The present invention relates to a natural filtration type filter with improved seawater filtration efficiency. More specifically, the supplied seawater passes through the filter medium under its own weight and water pressure to be filtered in a natural filtration type, and is filtered by natural filtration type through filtration by the filter medium and backwash water. By providing a plurality of filtering pipe assemblies in addition to the backwashing process, not only can seawater containing suspended matter such as mud be filtered more efficiently and cleanly, but also various pipes such as the filtering pipe assembly are made of PE material. This relates to a natural filtration type filter with improved seawater filtration efficiency that enables semi-permanent use.

Description

Natural filtration type filter with improved seawater filtration efficiency {NATURAL FILTERING TYPE FILTER OF SEAWATER FOR IMPROVING FILTERING EFFICIENCY}

The present invention allows the supplied seawater to pass through a filter medium under its own load and hydraulic pressure and be filtered in a natural filtration manner, by providing a plurality of filtering pipe assemblies in addition to filtration by the filter medium and backwashing process by backwash water, thereby eliminating mud. This relates to a natural filtration type filter with improved seawater filtration efficiency that allows more efficient and clean filtration of seawater containing suspended matter.

In general, seawater users in coastal areas, such as fish farms, fish markets, fishing grounds, and raw fish restaurants, require clean seawater.

Therefore, filtration of seawater is essential, and in Patent Document 1, as a related prior art, a filter is provided to remove suspended solids by introducing raw water containing suspended solids into a filtration device. However, if the filtration process continues, the pores in the filtration layer are formed. As the filtration process gradually becomes filled with suspended solids and the filtration resistance increases, the filtration process can no longer be continued. To prevent this, clean washing water is injected in the opposite direction of the filtration process to exclude suspended solids captured in the pores. A filter that can perform both was proposed.

In other words, the goal was to improve filtration efficiency by frequently washing the filtration layer through a backwashing process.

However, coasts with large tidal differences, such as the west coast of Korea, have a clayey texture, and this clay texture has mud-like suspended solids, so the conventional filter alone cannot completely filter out mud-like suspended solids, resulting in clean seawater. There was a problem that it was difficult to obtain.

Patent Document 1: Republic of Korea Patent Publication No. 10-0425050

The present invention was invented to improve the above problems, and allows the supplied seawater to pass through the filter medium under its own weight and water pressure and be filtered in a natural filtration manner, in addition to the filtration by the filter medium and the backwash process by backwash water. By providing a plurality of filtering pipe assemblies, not only can seawater containing suspended matter such as mud be filtered more efficiently and cleanly, but also various pipes such as the filtering pipe assembly are made of PE (polyethylene) material, making it semi-permanent. The task is to make it possible to use human resources.

The problems to be solved by the present invention are not limited to the problems mentioned above, and other problems to be solved by the present invention that are not mentioned herein can be understood by those skilled in the art from the description below. can be clearly understood.

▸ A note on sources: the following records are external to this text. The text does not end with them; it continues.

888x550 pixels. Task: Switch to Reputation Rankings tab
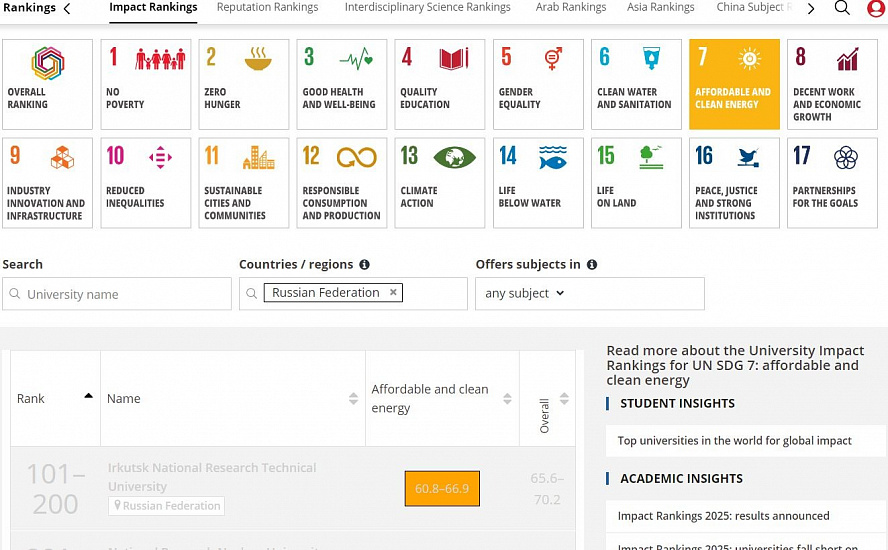tap(267, 7)
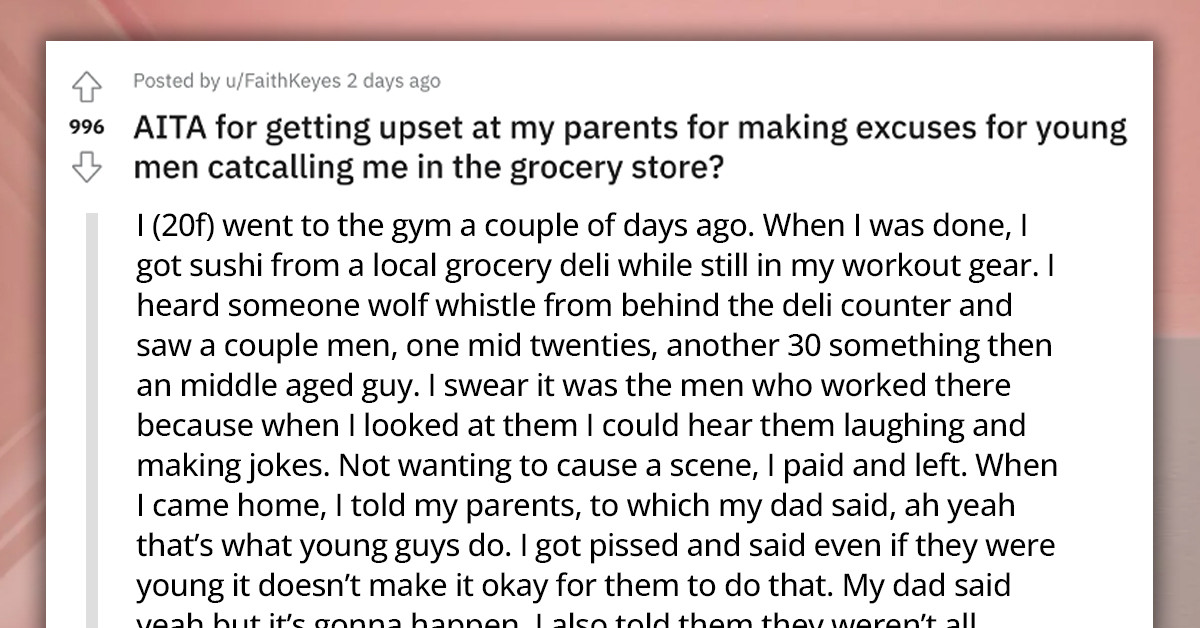Select the vote count showing 996
This screenshot has height=628, width=1200.
87,128
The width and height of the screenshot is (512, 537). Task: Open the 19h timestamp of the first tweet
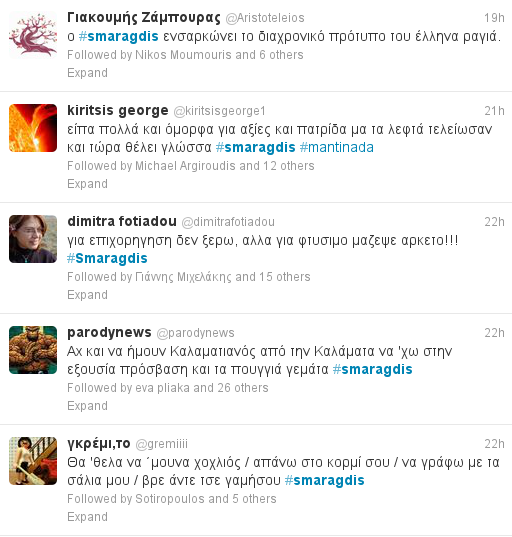click(x=494, y=18)
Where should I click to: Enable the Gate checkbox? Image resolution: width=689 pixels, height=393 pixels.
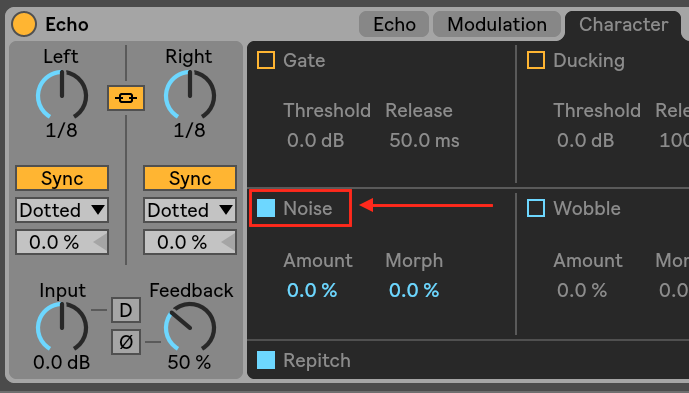coord(266,60)
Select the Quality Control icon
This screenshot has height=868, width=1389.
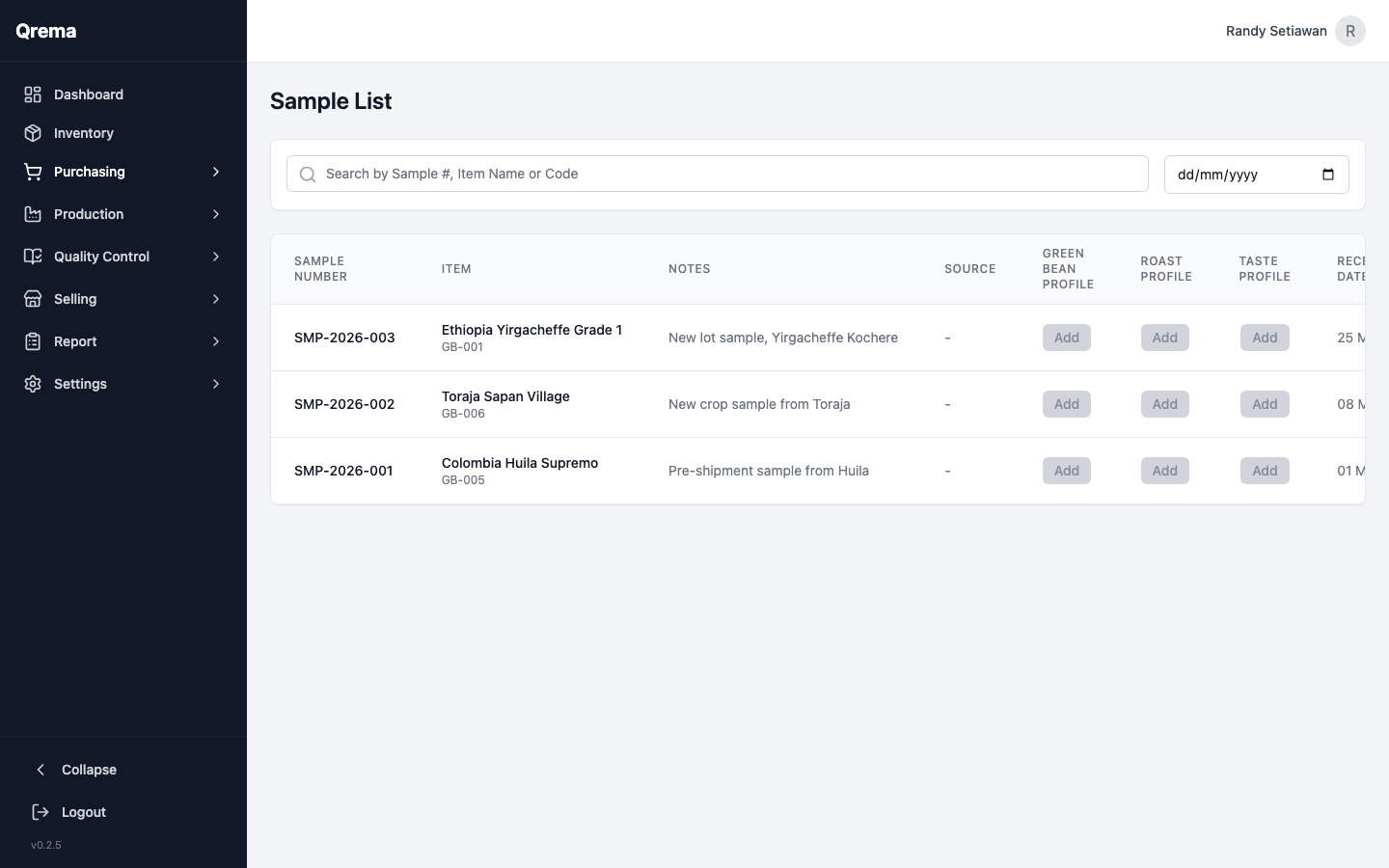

The present invention includes a main body accommodating therein a filter medium for filtering seawater; Sea water supply means provided at an outer upper end of the main body to supply sea water to the main body in which the filter medium is accommodated; a filtered water discharge means provided at an inner lower end of the main body to additionally filter the filtered water filtered by the filter medium and then discharge the filtered water; and a backwash water supply means provided at an outer lower end of the main body to supply backwash water to the main body, wherein the seawater supply means includes: a seawater inlet pipe through which seawater flows; And a seawater supply pipe that communicates with the seawater inlet pipe and the seawater transfer pipe to supply seawater introduced through the seawater inlet pipe to the main body, wherein a first electric valve is provided at one end of the seawater transfer pipe. It supplies seawater or discharges backwash water, and the filtered water discharge means includes: a filtered water discharge pipe that discharges filtered water; and a filtering pipe assembly made up of a plurality of pipes coupled to and communicating with both sides of the filtered water discharge pipe and having a plurality of perforations formed on the lower side; including, the filtered water filtered by the filter medium passes through the perforations of the filtering pipe assembly. After additional filtering, the filtrated water is transferred to a discharge pipe and discharged. The backwash water supply means includes a backwash water supply pipe that supplies backwash water; and a backwash water transport pipe coupled to and communicating with one end of the filtrated water discharge pipe and allowing the backwash water supplied through the backwash water supply pipe to flow backwards into the main body without being discharged, wherein a second water transport pipe is provided at one end of the backwash water transport pipe. A natural filtration type filter with improved seawater filtration efficiency, which is equipped with an electric valve to move backwash water back toward the main body or to pass filtrate water, is used as a means of solving the problem.

Here, 25 to 35 filter pipe assemblies may be connected to each side of the filtered water discharge pipe.

And the filtering pipe assembly is formed with a plurality of perforations having a diameter of 2.5 to 3.5 mm spaced apart at intervals of 45 to 55 mm, and the plurality of perforations are located on the left or right with respect to the vertical line passing through the center of the pipe in the direction of filtrated water. It can be formed by tilting at an angle of 20 to 25°.

In addition, the filtering pipe assembly formed on the left side of the filtrated water discharge pipe may be inclined downward to the left from the filtrated water discharge pipe, and the filtering pipe assembly formed on the right side of the filtrated water discharge pipe may be formed to be inclined downward to the right from the filtrated water discharge pipe. Specifically, the filtering pipe assembly formed on the left side is inclined downward at an angle of 30 to 40° to the left from the filtrated water discharge pipe, and the filtering pipe assembly formed on the right side is formed at an angle of 30 to 40° to the right from the filtrated water discharge pipe. It may be inclined and formed to slope downward.

The present invention allows the supplied seawater to pass through a filter medium under its own load and hydraulic pressure and be filtered in a natural filtration manner. In addition to the filtration by the filter medium and the backwash process by backwash water, a plurality of filtering pipe assemblies are additionally provided to remove floating matter such as mud. Not only does it allow for more efficient and clean filtration of seawater, but it also has the effect of enabling semi-permanent use by making various pipes, such as the filtering pipe assembly, out of PE material.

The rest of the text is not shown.